* Input data
*****
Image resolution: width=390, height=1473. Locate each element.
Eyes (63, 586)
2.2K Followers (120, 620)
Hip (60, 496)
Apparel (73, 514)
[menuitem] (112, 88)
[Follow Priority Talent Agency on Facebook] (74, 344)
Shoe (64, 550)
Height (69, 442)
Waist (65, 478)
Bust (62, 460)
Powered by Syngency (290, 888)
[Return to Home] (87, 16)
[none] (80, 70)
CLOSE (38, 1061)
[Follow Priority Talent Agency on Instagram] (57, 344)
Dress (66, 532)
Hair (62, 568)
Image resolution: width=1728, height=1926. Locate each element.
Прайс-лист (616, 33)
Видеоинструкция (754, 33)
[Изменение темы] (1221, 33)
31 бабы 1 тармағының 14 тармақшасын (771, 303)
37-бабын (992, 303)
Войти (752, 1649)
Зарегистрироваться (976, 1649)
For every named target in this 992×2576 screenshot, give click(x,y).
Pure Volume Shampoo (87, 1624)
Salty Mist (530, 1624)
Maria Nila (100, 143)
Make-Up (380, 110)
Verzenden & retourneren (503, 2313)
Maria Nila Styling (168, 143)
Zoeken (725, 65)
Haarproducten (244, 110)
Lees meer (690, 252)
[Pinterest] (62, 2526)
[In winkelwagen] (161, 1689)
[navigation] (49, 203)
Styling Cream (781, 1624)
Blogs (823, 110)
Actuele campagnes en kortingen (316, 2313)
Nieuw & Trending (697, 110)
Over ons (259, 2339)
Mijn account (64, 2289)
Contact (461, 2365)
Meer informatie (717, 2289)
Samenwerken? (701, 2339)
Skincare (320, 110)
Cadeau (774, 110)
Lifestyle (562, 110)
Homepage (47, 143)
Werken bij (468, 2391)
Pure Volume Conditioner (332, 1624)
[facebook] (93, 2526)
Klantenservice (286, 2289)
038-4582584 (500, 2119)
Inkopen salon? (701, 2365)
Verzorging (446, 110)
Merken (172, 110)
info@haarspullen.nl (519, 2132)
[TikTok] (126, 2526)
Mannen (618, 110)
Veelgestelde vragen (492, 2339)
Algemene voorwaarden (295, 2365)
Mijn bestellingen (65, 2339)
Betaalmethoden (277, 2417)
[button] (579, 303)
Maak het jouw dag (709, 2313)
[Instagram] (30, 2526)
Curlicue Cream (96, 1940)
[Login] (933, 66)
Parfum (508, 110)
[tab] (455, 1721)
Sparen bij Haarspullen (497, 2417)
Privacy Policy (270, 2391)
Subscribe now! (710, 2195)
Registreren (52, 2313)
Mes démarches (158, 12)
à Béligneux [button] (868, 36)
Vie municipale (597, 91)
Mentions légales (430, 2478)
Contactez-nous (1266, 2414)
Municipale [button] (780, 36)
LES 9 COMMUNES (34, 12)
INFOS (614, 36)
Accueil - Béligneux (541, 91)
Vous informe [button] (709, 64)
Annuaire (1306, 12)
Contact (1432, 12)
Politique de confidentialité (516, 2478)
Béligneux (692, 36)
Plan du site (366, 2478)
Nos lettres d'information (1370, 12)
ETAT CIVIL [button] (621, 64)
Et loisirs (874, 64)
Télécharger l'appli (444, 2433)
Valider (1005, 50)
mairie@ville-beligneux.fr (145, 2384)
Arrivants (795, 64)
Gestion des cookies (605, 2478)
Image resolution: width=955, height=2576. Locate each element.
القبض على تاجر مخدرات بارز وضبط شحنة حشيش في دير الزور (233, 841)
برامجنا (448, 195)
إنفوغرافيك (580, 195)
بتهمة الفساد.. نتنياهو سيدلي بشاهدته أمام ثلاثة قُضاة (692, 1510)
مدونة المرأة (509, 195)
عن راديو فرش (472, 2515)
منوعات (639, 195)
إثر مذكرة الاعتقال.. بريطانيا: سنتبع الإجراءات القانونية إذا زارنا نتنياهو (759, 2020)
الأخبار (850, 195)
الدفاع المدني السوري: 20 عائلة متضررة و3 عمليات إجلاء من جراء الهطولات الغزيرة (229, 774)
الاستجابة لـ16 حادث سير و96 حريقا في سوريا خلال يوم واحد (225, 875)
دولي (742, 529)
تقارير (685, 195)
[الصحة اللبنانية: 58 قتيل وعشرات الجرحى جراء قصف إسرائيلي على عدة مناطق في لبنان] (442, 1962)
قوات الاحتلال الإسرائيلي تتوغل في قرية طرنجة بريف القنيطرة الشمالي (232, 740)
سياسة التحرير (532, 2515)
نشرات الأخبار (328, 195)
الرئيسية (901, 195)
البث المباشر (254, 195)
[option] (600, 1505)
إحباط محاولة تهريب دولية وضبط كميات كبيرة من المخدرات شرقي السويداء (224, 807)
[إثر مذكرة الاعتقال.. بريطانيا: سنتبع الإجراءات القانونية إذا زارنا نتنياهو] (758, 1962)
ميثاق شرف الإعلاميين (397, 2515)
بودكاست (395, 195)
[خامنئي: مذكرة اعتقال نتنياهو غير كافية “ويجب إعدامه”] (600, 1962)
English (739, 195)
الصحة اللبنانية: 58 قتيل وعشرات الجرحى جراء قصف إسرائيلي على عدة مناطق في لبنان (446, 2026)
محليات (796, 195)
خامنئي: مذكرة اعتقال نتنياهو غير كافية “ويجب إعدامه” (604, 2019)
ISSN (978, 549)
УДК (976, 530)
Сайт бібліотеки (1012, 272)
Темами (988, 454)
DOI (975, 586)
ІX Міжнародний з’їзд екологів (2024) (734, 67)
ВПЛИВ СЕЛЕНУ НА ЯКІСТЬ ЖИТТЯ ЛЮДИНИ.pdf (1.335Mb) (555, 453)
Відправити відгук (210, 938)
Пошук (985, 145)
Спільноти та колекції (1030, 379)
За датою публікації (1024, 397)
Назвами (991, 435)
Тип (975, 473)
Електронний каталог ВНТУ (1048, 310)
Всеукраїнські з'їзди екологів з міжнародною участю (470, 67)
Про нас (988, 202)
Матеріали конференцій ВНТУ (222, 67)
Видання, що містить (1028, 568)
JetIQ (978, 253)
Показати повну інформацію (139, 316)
*****
* About this exercise
Reproduce the listing verbatim.

* Answer space
Image resolution: width=390, height=1473. Locate each element.
Eyes (63, 586)
2.2K Followers (120, 620)
Hip (60, 496)
Apparel (73, 514)
[menuitem] (112, 88)
[Follow Priority Talent Agency on Facebook] (74, 344)
Shoe (64, 550)
Height (69, 442)
Waist (65, 478)
Bust (62, 460)
Powered by Syngency (290, 888)
[Return to Home] (87, 16)
[none] (80, 70)
CLOSE (38, 1061)
[Follow Priority Talent Agency on Instagram] (57, 344)
Dress (66, 532)
Hair (62, 568)
Image resolution: width=1728, height=1926. Locate each element.
Прайс-лист (616, 33)
Видеоинструкция (754, 33)
[Изменение темы] (1221, 33)
31 бабы 1 тармағының 14 тармақшасын (771, 303)
37-бабын (992, 303)
Войти (752, 1649)
Зарегистрироваться (976, 1649)
For every named target in this 992×2576 screenshot, give click(x,y).
Pure Volume Shampoo (87, 1624)
Salty Mist (530, 1624)
Maria Nila (100, 143)
Make-Up (380, 110)
Verzenden & retourneren (503, 2313)
Maria Nila Styling (168, 143)
Zoeken (725, 65)
Haarproducten (244, 110)
Lees meer (690, 252)
[Pinterest] (62, 2526)
[In winkelwagen] (161, 1689)
[navigation] (49, 203)
Styling Cream (781, 1624)
Blogs (823, 110)
Actuele campagnes en kortingen (316, 2313)
Nieuw & Trending (697, 110)
Over ons (259, 2339)
Mijn account (64, 2289)
Contact (461, 2365)
Meer informatie (717, 2289)
Samenwerken? (701, 2339)
Skincare (320, 110)
Cadeau (774, 110)
Lifestyle (562, 110)
Homepage (47, 143)
Werken bij (468, 2391)
Pure Volume Conditioner (332, 1624)
[facebook] (93, 2526)
Klantenservice (286, 2289)
038-4582584 (500, 2119)
Inkopen salon? (701, 2365)
Verzorging (446, 110)
Merken (172, 110)
info@haarspullen.nl (519, 2132)
[TikTok] (126, 2526)
Mannen (618, 110)
Veelgestelde vragen (492, 2339)
Algemene voorwaarden (295, 2365)
Mijn bestellingen (65, 2339)
Betaalmethoden (277, 2417)
[button] (579, 303)
Maak het jouw dag (709, 2313)
[Instagram] (30, 2526)
Curlicue Cream (96, 1940)
[Login] (933, 66)
Parfum (508, 110)
[tab] (455, 1721)
Sparen bij Haarspullen (497, 2417)
Privacy Policy (270, 2391)
Subscribe now! (710, 2195)
Registreren (52, 2313)
Mes démarches (158, 12)
à Béligneux [button] (868, 36)
Vie municipale (597, 91)
Mentions légales (430, 2478)
Contactez-nous (1266, 2414)
Municipale [button] (780, 36)
LES 9 COMMUNES (34, 12)
INFOS (614, 36)
Accueil - Béligneux (541, 91)
Vous informe [button] (709, 64)
Annuaire (1306, 12)
Contact (1432, 12)
Politique de confidentialité (516, 2478)
Béligneux (692, 36)
Plan du site (366, 2478)
Nos lettres d'information (1370, 12)
ETAT CIVIL [button] (621, 64)
Et loisirs (874, 64)
Télécharger l'appli (444, 2433)
Valider (1005, 50)
mairie@ville-beligneux.fr (145, 2384)
Arrivants (795, 64)
Gestion des cookies (605, 2478)
Image resolution: width=955, height=2576. Locate each element.
القبض على تاجر مخدرات بارز وضبط شحنة حشيش في دير الزور (233, 841)
برامجنا (448, 195)
إنفوغرافيك (580, 195)
بتهمة الفساد.. نتنياهو سيدلي بشاهدته أمام ثلاثة قُضاة (692, 1510)
مدونة المرأة (509, 195)
عن راديو فرش (472, 2515)
منوعات (639, 195)
إثر مذكرة الاعتقال.. بريطانيا: سنتبع الإجراءات القانونية إذا زارنا نتنياهو (759, 2020)
الأخبار (850, 195)
الدفاع المدني السوري: 20 عائلة متضررة و3 عمليات إجلاء من جراء الهطولات الغزيرة (229, 774)
الاستجابة لـ16 حادث سير و96 حريقا في سوريا خلال يوم واحد (225, 875)
دولي (742, 529)
تقارير (685, 195)
[الصحة اللبنانية: 58 قتيل وعشرات الجرحى جراء قصف إسرائيلي على عدة مناطق في لبنان] (442, 1962)
قوات الاحتلال الإسرائيلي تتوغل في قرية طرنجة بريف القنيطرة الشمالي (232, 740)
سياسة التحرير (532, 2515)
نشرات الأخبار (328, 195)
الرئيسية (901, 195)
البث المباشر (254, 195)
[option] (600, 1505)
إحباط محاولة تهريب دولية وضبط كميات كبيرة من المخدرات شرقي السويداء (224, 807)
[إثر مذكرة الاعتقال.. بريطانيا: سنتبع الإجراءات القانونية إذا زارنا نتنياهو] (758, 1962)
ميثاق شرف الإعلاميين (397, 2515)
بودكاست (395, 195)
[خامنئي: مذكرة اعتقال نتنياهو غير كافية “ويجب إعدامه”] (600, 1962)
English (739, 195)
الصحة اللبنانية: 58 قتيل وعشرات الجرحى جراء قصف إسرائيلي على عدة مناطق في لبنان (446, 2026)
محليات (796, 195)
خامنئي: مذكرة اعتقال نتنياهو غير كافية “ويجب إعدامه” (604, 2019)
ISSN (978, 549)
УДК (976, 530)
Сайт бібліотеки (1012, 272)
Темами (988, 454)
DOI (975, 586)
ІX Міжнародний з’їзд екологів (2024) (734, 67)
ВПЛИВ СЕЛЕНУ НА ЯКІСТЬ ЖИТТЯ ЛЮДИНИ.pdf (1.335Mb) (555, 453)
Відправити відгук (210, 938)
Пошук (985, 145)
Спільноти та колекції (1030, 379)
За датою публікації (1024, 397)
Назвами (991, 435)
Тип (975, 473)
Електронний каталог ВНТУ (1048, 310)
Всеукраїнські з'їзди екологів з міжнародною участю (470, 67)
Про нас (988, 202)
Матеріали конференцій ВНТУ (222, 67)
Видання, що містить (1028, 568)
JetIQ (978, 253)
Показати повну інформацію (139, 316)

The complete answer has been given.